[Collection entries]
++++++++
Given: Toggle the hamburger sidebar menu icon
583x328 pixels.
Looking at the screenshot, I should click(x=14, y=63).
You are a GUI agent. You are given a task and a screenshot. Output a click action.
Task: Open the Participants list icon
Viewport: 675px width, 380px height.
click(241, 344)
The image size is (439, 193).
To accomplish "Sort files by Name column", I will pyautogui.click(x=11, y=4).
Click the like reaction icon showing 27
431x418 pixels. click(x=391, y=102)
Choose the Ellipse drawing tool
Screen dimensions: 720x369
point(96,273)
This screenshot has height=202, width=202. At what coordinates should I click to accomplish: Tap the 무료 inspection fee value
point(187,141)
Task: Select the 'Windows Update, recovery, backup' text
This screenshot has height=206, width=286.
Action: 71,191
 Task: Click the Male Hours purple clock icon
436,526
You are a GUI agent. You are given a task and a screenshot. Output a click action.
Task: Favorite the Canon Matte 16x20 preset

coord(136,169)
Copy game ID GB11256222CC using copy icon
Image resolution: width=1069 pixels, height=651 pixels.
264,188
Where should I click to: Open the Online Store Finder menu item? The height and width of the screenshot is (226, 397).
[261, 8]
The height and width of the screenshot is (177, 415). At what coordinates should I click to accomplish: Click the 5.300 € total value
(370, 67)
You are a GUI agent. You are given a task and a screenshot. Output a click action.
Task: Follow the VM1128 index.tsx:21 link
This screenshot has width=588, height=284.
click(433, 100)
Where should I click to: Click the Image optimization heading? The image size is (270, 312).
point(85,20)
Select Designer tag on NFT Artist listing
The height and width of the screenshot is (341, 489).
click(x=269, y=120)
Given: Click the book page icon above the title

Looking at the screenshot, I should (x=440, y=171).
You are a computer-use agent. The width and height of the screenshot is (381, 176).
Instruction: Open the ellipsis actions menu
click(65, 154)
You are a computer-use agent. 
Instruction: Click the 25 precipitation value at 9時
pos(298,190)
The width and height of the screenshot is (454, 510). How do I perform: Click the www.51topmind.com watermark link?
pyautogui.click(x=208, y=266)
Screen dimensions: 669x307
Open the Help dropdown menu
++++++++
[Task details] Lines that hold the word "computer" are the ones to copy from the entries above.

[The answer]
You are a computer-use agent. The width and height of the screenshot is (381, 176).
You are a computer-use agent. 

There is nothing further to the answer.